(Task input)
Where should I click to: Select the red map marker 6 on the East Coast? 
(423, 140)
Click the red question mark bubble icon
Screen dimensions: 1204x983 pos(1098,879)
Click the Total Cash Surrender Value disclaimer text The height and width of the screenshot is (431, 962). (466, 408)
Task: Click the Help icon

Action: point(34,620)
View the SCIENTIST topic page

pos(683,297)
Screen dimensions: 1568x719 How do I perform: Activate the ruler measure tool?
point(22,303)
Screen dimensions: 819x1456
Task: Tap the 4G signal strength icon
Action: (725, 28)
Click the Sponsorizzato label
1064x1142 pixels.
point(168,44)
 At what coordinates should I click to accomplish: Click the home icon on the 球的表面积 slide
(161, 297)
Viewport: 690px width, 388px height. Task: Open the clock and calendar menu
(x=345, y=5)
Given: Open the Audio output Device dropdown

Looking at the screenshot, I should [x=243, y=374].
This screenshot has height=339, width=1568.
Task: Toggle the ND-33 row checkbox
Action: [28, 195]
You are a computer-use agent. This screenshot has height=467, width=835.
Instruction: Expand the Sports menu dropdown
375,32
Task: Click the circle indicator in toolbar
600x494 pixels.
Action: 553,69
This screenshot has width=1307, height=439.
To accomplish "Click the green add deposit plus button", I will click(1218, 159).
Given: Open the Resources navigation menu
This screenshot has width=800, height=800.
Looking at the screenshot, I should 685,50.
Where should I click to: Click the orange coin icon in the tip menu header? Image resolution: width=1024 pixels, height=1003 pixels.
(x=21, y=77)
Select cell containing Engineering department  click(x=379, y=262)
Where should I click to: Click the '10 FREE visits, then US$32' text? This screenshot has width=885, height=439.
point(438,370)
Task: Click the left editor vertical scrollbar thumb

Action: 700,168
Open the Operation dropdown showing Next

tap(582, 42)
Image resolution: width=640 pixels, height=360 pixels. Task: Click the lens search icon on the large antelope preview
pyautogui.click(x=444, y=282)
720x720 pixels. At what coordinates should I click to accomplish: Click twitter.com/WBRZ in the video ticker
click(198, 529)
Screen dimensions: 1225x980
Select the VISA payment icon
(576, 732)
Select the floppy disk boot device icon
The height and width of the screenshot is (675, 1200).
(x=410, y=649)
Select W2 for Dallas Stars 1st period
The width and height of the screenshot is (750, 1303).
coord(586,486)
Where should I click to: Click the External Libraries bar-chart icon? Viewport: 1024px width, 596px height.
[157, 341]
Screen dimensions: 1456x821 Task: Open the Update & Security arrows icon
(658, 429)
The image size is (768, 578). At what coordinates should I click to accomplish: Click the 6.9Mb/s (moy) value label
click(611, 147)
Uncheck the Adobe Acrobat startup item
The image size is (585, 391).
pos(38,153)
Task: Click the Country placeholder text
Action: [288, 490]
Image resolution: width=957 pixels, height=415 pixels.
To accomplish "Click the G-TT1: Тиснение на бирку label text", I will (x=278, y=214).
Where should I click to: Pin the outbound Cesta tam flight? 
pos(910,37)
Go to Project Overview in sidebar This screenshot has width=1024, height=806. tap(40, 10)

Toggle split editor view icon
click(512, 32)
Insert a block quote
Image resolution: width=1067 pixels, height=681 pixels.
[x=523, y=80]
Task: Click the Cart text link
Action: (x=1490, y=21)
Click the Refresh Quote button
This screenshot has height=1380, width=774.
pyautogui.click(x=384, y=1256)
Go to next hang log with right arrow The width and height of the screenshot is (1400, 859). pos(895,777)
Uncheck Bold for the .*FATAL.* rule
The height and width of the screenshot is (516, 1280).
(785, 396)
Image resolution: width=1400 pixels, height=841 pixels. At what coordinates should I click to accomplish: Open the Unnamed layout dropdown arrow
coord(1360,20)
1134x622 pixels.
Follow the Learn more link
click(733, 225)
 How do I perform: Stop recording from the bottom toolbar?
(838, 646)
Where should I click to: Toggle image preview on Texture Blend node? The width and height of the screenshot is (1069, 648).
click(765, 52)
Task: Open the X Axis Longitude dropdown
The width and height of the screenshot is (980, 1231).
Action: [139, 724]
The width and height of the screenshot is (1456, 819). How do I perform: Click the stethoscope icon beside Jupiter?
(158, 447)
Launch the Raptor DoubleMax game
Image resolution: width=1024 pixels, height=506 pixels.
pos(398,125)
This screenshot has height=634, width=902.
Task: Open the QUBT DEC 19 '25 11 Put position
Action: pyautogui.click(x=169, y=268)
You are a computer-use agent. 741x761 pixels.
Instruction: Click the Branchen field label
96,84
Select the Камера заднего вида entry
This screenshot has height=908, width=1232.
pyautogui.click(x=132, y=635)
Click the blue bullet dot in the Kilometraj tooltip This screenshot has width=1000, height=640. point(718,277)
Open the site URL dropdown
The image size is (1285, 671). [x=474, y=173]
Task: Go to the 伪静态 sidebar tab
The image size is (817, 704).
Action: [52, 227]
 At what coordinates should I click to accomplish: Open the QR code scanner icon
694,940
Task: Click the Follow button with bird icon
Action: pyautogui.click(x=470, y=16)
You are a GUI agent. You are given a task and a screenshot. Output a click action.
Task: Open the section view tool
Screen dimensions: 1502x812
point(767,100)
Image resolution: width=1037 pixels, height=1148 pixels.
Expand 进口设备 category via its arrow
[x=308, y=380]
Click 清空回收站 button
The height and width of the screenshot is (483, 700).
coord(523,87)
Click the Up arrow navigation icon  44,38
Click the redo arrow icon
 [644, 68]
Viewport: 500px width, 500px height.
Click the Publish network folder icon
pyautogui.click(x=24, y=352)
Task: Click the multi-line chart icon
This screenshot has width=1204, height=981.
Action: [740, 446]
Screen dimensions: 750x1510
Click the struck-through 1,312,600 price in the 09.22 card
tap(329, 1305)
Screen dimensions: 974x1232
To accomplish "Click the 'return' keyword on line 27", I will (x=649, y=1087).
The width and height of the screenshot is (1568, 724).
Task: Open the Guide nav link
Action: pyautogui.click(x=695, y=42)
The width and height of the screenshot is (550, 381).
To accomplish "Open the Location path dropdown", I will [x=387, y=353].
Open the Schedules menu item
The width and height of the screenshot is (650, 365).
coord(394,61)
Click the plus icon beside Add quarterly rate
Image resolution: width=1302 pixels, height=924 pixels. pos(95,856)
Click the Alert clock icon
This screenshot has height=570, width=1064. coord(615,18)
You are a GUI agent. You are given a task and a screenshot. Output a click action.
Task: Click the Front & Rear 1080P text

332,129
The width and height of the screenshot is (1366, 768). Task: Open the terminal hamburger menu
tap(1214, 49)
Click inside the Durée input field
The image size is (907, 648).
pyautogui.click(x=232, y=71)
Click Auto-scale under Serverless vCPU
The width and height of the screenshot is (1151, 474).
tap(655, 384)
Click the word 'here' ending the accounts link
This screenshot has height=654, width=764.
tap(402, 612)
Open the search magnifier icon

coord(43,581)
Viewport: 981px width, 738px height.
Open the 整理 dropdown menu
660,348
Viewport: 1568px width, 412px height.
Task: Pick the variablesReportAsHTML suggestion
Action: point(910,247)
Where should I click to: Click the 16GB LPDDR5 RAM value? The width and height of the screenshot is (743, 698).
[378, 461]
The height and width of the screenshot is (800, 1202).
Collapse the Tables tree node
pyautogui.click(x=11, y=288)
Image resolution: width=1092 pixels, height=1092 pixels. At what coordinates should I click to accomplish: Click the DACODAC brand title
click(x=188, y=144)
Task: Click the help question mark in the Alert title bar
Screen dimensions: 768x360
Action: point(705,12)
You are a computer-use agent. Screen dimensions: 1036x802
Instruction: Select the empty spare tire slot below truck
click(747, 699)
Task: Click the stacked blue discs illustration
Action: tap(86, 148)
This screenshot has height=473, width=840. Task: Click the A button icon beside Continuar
(End Task input)
Goal of the exercise:
Transcribe each line of the data above, unaltered, from the one where "Given: Open the Audio output Device dropdown" appears to the one where "You are a computer-use agent. This" appears, inclusive of both.

Answer area:
Given: Open the Audio output Device dropdown

Looking at the screenshot, I should [x=243, y=374].
This screenshot has height=339, width=1568.
Task: Toggle the ND-33 row checkbox
Action: [28, 195]
You are a computer-use agent. This screenshot has height=467, width=835.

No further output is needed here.